Industry hails impact of 'father of Israeli high-tech' Efi Arazi

Simon Nias
Friday, April 19, 2013

Tributes have been pouring in for print industry pioneer Efi Arazi, founder of Scitex Corporation and Electronics for Imaging (EFI).

Arazi, who passed away on 14 April, aged 76, left an indelible mark on both the print industry and his native Israel, where his first company, Scitex, blazed a trail for the many high-tech start-ups that followed.

"The key thing that came out of Scitex was that it in effect generated the whole Israeli graphic arts industry," said retired industry consultant Andy Tribute. "So all the things you see today coming out from HP Indigo, HP Scitex, Landa, XMPie - all of these happened because of Scitex and because of Efi Arazi."

In a moving eulogy titled 'My friend, Efi Arazi, who changed everything', Benny Landa, founder of both Indigo and Landa Corporation, said: "In today’s age of smart phones and iPads, it’s almost impossible to imagine our world of the 1960s, when everything was manual. The electric typewriter had just been invented and personal computing was still decades away. Yet, Efi Arazi had already envisaged a digital world.

"His first invention, a digitally controlled knitting machine, brought 'science to textiles' (hence Sci-Tex, later Scitex). But translating an artist’s pattern into the language of knitting machines would require his second development: the digital graphic scanner. It was then, in the late 1970’s, that Efi Arazi had an epiphany: if he could combine the digital scanner with the computer, the arduous manual task of preparing graphic information for printing could be automated. And thus, digital pre-press was born - and the printing industry was changed forever.

"Digital pre-press enabled graphic content to go direct-to-film, which led to direct-to-plate, which, in turn, was the prelude for direct-to-print, today’s digital printing. But Efi Arazi changed more than just technology. He changed society. As a pioneer in the application of science to low-tech industry, he was one of the forefathers of what today we call 'high-tech' industry, the engine of our economy.

"Indeed, Efi Arazi was a gifted visionary. But perhaps his greatest gift was his charisma, his ability to inspire young engineers – and then an entire industry - to follow his vision. Combined with his passion, his unique style, his inimitable humor, Efi Arazi was one of Israel’s – and the entire printing industry’s – legendary leaders, who will be remembered and missed by all who had the privilege of knowing this great man."

Tribute hailed Arazi as "one of three guys who changed the printing industry", with the other two being John Crosfield, who passed away last year, and Rudolf Hell, who died in 2002.

"John Crosfield and Rudolf Hell started it by bringing out colour scanners and building the whole colour scanner market, where you could actually take the images and create the negatives or positives from those, but that was the limit of where they went to at that stage," said Tribute.

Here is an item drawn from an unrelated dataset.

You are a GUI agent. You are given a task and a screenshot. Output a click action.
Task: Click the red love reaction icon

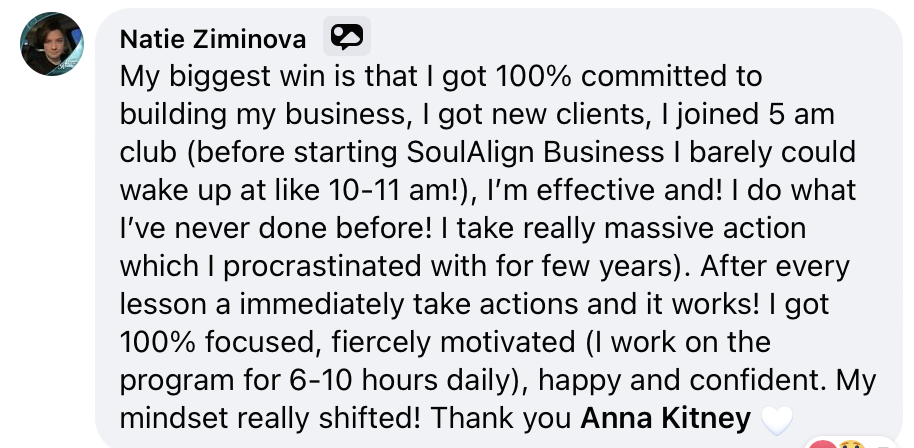click(822, 445)
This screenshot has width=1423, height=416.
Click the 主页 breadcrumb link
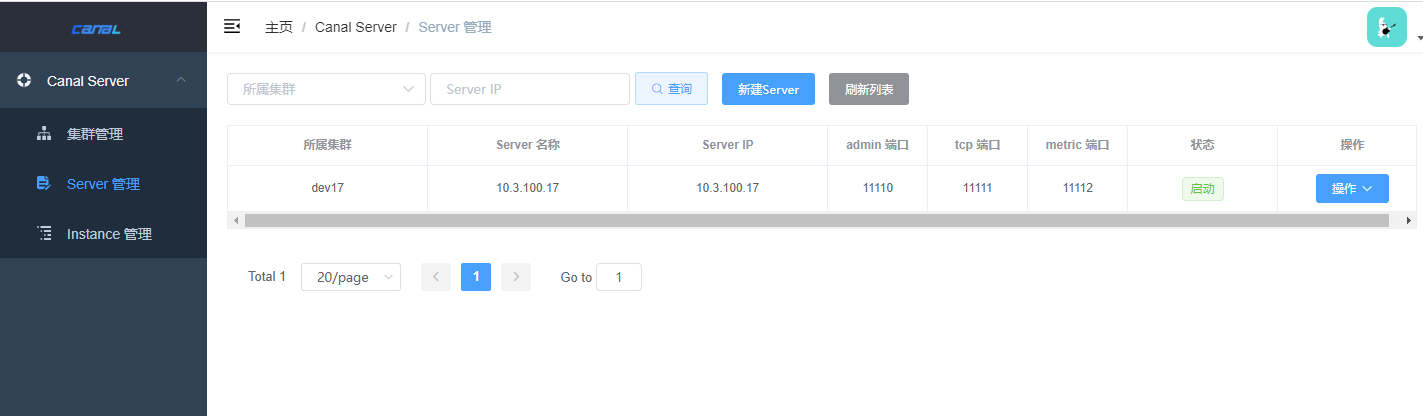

"What Scitex did is went beyond that and took the data that had been created by the scanners and allowed you to edit it and work in real time to build pages up, to do retouching, all these sorts of things."

Recalling the first time he saw Efi Arazi demonstrate Scitex's Response system, at the GEC show in Milan in 1979, Tribute said: "It allowed you to do in real-time on a terminal the sort of things we do in Photoshop now. I saw probably the first ever demonstration of Scitex in public. I remember watching Efi do a demo where he had a picture of a person with a Rolex watch on and he changed the date in real time on the Rolex.

"Today that may seem nothing but back then it blew my mind. I’d previously worked for a company that won the award for the top printer in the UK for a report and accounts cover that had a picture of various world currency notes on the cover. We had to take the signature off the pound notes, which took 100 hours of retouching using etching and dot generation and everything else. Efi did essentially the same thing in one minute.

"That made me suddenly realise ‘this is going to change the world’ and it did. He allowed us to change and bring forward offset so colour printing became very easy to do."

Print consultant and journalist Simon Eccles described Arazi as "an enormously significant figure in the development of electronic colour pre-press [and] an articulate and charismatic promoter of high technology in print".

"The company he founded, Scitex, set the pattern for high-tech Israeli startups with their lateral-thinking innovation coupled with take-no-prisoners marketing strategies," he added. "Those that followed in the print and related sectors, such as Indigo, NUR, Leaf, Aprion, Objet, HumanEyes, Highcon and Landa, all had a few ex-Scitex people among their founders.

"Arazi went on to found EFI, originally a small operation developing colour management software and interface boards to allow external computers to drive Canon photocopiers as digital printers. Today EFI is a global giant in digital front ends and workflows, MIS and wide format print."

Guy Gecht, chief executive of EFI, said in a statement: "We are all deeply saddened by the passing of our founder and one of the most influential leaders in the history of our industry, and we send our sympathies and condolences to Efi’s family

"Though no longer with us, Efi’s spirit of entrepreneurship, brilliant creativity and love of innovation will always remain at EFI."